▶ Problem details: Please find each line below that contains the word "screenshot" and copy those lines in full.

▶ Given records:
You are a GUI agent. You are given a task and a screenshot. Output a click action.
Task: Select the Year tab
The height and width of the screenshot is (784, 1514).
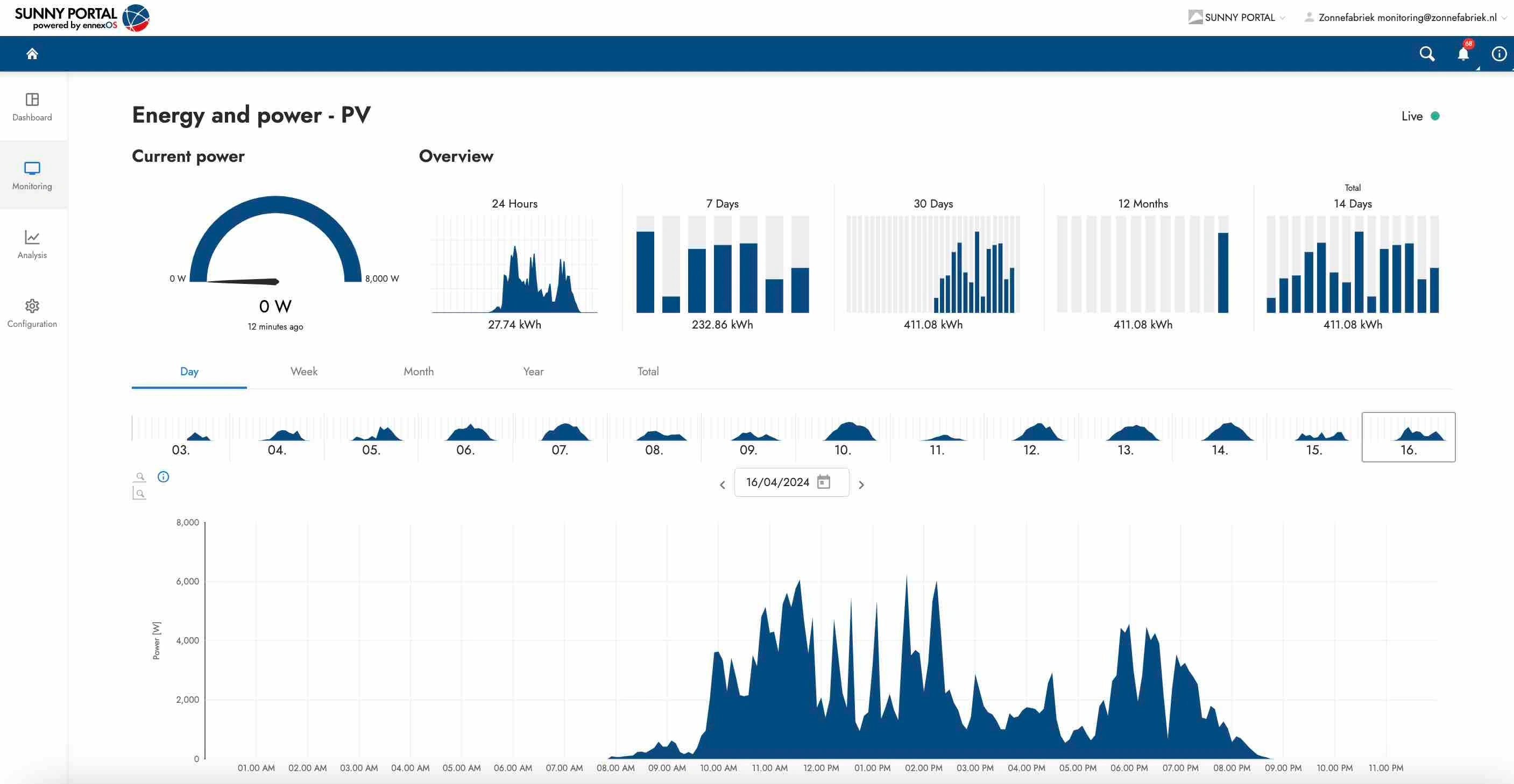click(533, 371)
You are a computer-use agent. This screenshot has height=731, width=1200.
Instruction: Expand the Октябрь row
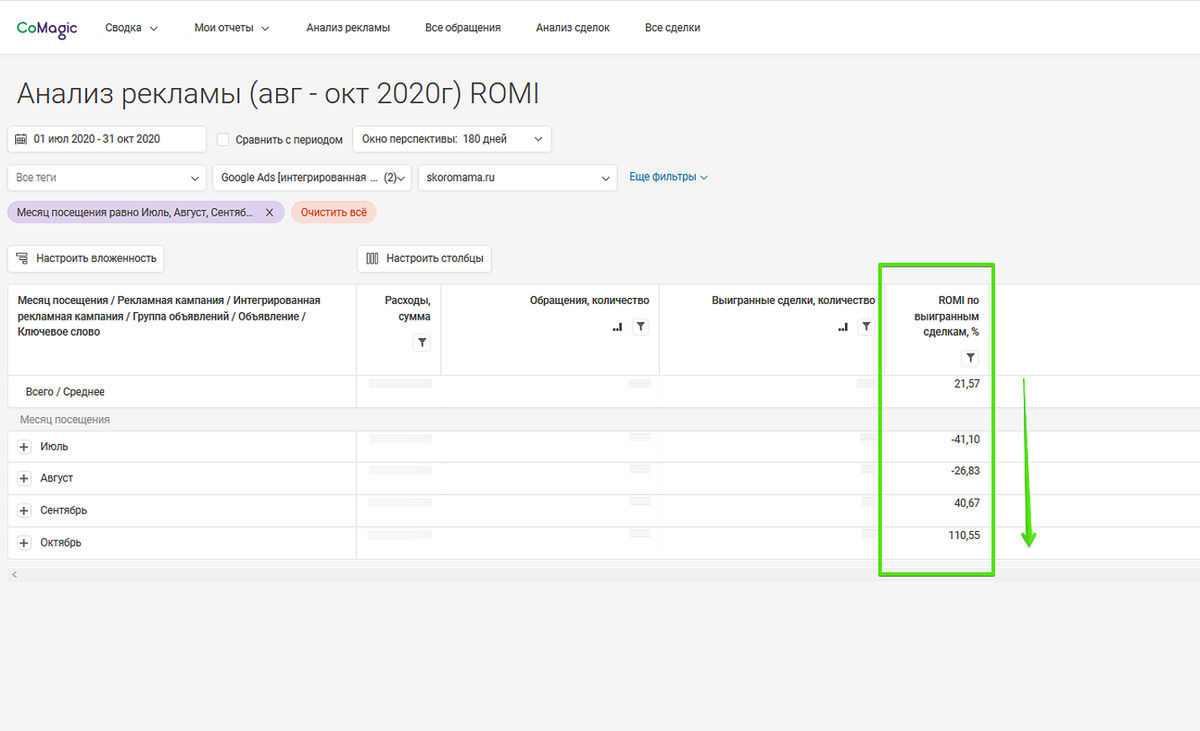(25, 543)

* * *

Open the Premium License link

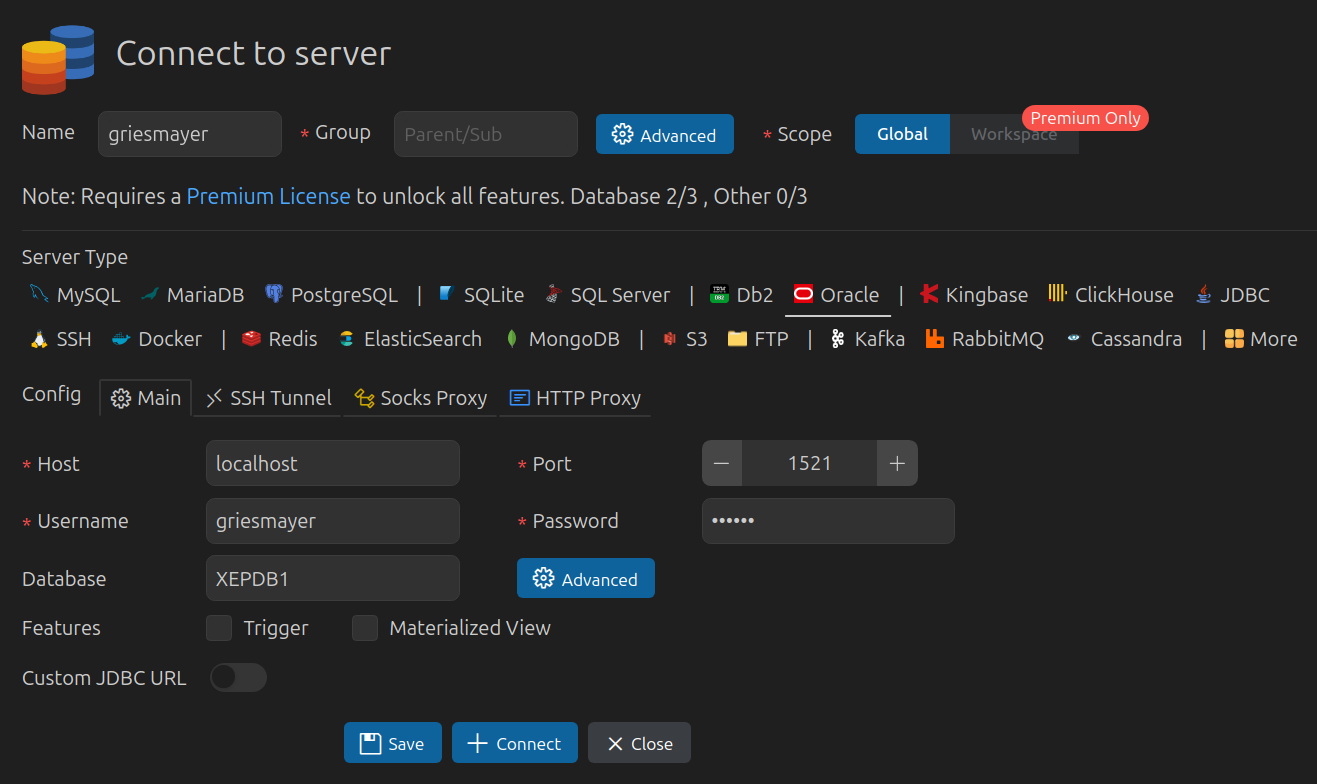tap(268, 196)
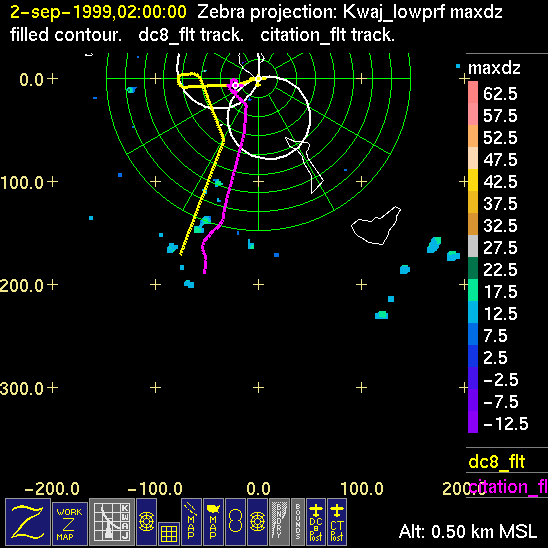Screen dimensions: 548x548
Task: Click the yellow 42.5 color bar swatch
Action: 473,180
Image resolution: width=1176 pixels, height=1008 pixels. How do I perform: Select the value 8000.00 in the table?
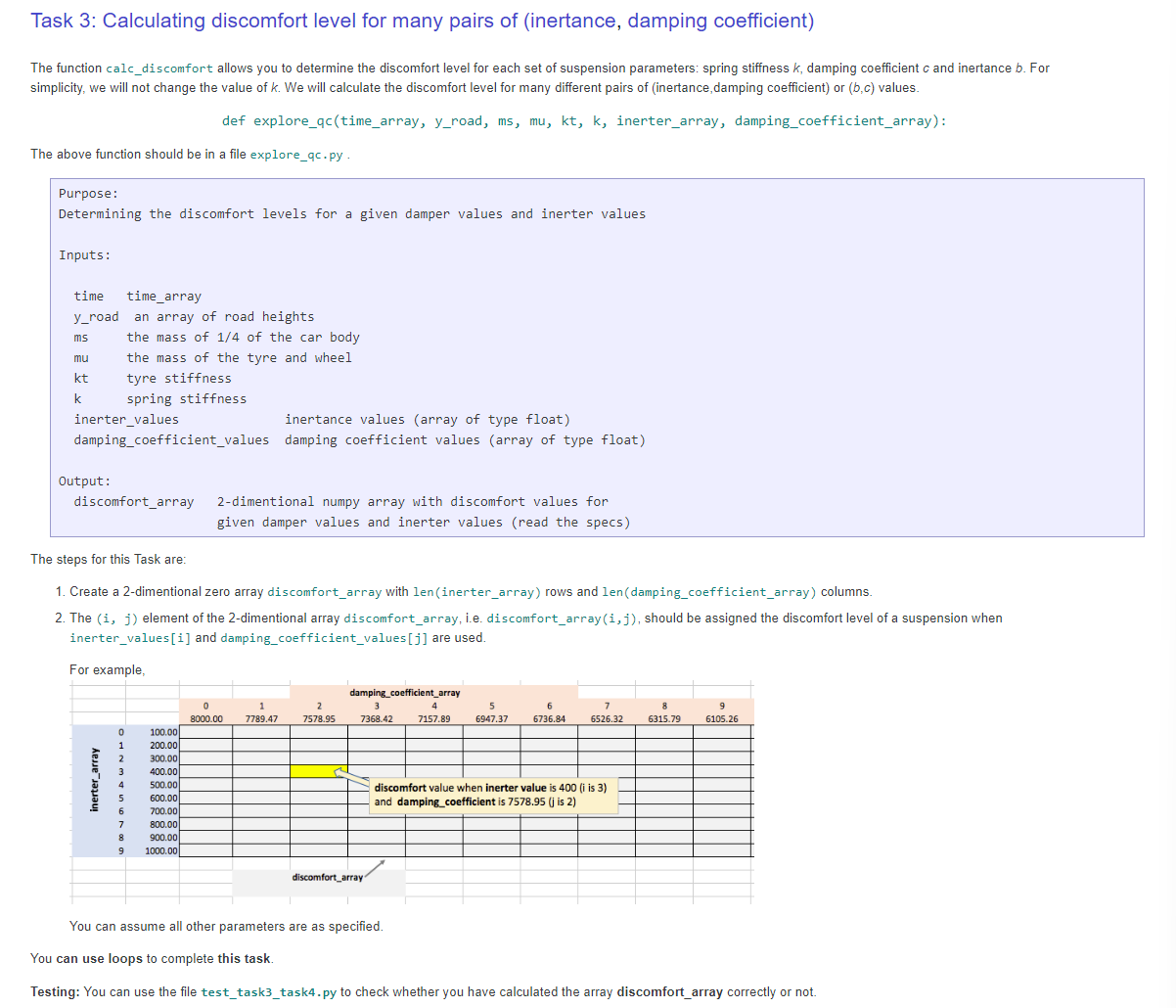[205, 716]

▶ Solution to the problem:
You are a GUI agent. You are given a task and a screenshot. Output a click action.
The height and width of the screenshot is (784, 1514).
You are a computer-use agent. This screenshot has height=731, width=1200.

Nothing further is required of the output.